Pearl Harbor

December 07, 1991

It was all so simple in the words of the old song: "Let's remember Pearl Harbor as we go to meet the foe; let's remember Pearl Harbor as we did the Alamo." So simple to remember American boys dying, to remember a demonized foe, to remember the humiliation of defeat and the unifying vengeance that was in time to bring victory.

But like the Alamo and the Maine, the circumstances that led to war in 1941 were complicated by diplomatic maneuverings and deeply embedded American notions of superiority. If Pearl Harbor was more of a shock than any other instant in the nation's history, it was a product of racial stereotyping of the Japanese and isolationist assumptions that two mighty oceans would forever protect this country. As Mike Mansfield said in last Sunday's Perspective, we had "become pretty complacent and a little too self-satisfied."

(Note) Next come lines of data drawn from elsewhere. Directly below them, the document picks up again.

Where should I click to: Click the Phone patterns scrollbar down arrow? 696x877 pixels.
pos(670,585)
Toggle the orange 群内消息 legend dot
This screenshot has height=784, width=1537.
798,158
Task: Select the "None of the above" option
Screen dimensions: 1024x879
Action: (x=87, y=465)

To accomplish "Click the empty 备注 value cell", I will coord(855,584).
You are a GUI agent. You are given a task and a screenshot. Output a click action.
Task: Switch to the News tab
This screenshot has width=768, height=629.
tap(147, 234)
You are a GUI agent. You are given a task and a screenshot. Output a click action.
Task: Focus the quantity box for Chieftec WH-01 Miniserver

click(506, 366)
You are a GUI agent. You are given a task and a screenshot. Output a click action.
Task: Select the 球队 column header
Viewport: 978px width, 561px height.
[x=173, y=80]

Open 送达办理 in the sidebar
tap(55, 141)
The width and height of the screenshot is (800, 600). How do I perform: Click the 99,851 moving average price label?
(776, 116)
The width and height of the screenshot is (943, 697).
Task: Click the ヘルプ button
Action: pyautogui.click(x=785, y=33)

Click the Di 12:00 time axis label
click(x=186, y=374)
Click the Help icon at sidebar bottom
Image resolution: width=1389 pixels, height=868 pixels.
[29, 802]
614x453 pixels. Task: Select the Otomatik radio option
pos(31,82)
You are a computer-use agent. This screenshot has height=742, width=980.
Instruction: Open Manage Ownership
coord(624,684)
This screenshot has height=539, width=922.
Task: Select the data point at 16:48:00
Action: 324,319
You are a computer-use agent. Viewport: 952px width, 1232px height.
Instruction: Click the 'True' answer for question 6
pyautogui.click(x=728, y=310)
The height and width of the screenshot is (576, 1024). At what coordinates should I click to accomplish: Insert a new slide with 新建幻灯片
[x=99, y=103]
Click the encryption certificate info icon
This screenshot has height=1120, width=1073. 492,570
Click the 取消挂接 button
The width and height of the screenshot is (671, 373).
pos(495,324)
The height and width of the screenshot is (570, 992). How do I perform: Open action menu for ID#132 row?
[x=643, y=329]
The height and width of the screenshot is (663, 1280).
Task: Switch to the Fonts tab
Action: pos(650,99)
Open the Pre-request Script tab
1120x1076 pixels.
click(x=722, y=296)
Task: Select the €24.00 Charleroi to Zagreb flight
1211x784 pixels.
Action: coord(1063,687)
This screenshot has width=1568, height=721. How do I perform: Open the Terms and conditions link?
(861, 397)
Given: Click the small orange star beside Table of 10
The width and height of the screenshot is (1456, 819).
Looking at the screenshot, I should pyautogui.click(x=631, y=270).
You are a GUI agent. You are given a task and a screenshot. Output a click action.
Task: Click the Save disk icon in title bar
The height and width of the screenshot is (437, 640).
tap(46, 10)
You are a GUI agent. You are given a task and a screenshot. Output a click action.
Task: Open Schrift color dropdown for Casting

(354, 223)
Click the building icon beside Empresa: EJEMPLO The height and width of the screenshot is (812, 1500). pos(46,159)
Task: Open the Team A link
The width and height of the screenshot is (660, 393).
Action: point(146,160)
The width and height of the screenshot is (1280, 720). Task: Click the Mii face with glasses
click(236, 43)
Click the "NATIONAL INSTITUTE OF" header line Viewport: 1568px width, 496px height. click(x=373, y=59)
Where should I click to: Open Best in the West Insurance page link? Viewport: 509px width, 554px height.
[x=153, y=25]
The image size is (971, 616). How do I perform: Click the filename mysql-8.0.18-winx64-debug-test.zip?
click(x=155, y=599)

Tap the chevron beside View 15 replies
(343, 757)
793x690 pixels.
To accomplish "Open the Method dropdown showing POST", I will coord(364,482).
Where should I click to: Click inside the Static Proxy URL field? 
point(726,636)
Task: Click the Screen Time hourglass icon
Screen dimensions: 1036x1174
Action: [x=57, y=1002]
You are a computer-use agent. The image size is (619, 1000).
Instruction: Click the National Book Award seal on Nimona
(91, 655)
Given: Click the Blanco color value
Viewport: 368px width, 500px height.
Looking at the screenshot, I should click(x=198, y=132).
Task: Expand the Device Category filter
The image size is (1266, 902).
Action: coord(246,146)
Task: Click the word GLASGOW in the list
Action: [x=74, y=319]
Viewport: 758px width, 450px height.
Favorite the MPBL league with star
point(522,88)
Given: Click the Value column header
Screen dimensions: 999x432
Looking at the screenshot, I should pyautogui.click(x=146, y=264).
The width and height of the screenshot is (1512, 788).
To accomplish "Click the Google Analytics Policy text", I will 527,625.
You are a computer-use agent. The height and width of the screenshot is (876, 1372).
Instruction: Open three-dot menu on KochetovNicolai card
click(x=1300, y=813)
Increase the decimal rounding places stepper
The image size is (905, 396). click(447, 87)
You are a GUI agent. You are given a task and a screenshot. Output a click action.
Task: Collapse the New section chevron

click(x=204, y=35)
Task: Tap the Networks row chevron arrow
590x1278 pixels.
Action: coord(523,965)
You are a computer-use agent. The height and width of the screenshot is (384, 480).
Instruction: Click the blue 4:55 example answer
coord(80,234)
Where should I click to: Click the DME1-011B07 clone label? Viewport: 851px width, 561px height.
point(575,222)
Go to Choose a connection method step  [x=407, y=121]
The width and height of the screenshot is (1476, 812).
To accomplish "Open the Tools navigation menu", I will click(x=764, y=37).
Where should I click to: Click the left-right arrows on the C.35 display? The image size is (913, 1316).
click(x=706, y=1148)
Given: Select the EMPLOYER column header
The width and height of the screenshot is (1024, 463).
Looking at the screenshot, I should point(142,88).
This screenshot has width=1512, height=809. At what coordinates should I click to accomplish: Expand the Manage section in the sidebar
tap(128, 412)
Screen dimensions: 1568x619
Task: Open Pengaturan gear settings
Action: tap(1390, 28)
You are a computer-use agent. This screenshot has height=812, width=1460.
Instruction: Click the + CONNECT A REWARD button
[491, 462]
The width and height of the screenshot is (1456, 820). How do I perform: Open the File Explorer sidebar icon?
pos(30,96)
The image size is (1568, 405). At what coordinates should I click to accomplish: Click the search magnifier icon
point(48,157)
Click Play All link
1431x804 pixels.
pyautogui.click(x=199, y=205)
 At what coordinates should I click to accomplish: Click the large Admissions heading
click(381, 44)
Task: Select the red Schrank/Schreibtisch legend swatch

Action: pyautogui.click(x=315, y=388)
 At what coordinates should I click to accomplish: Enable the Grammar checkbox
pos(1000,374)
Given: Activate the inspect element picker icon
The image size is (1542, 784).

Now, on this 50th anniversary of "a date which will live infamy," America is far from self-satisfied but still pretty complacent. We are told on every hand that we have won the Cold War and have emerged as the world's only remaining superpower. Our military prowess is unchallenged, unmatchable, vulnerable only to suicidal or fanatical strikes that could wound but not kill the nation.

Yet we are not self-satisfied, and for reasons that pierce deeply into our relationship with Japan. We might be the world's only remaining military superpower, but we are losing ground in the battle for economic superiority. Not only Japan but a German-led Europe threatens to outstrip us in the very qualities Americans once claimed as their own: entrepreneurship, technological adaptation, marketplace competitiveness.

All this does not lead to Pogo's conclusion that "the enemy is us." Japan remains much too protectionist. The leaders of the European Community cannot bring themselves to dismantle a farm subsidy system that severely penalizes U.S. agriculture. But competition is supposedly as American as apple pie. Now our task is to find the proper balance between military vigilance and domestic vigor.

The period from 1945 to the mid-70s was the glorious, prosperous legacy of World War II. The enemies we defeated were raised up by our own generosity; American living standards soared as never before; the eventual triumph of Western free enterprise over Communism was put in train. But since then, there has been a growing fear of national decline and a deterioration in the quality of life. Budget deficits, trade deficits, slow growth in productivity, drugs, crime, poverty and many other problems in American society should tell us that now is the time to regroup and redress.

There will be no Pearl Harbor to shock us into action. But memories of what this country could do when aroused should be used not to take refuge in protectionism and isolationism but to reclaim a sense of destiny and good purpose. This would be a fitting memorial to all those who died 50 years ago today and in all the battles that followed.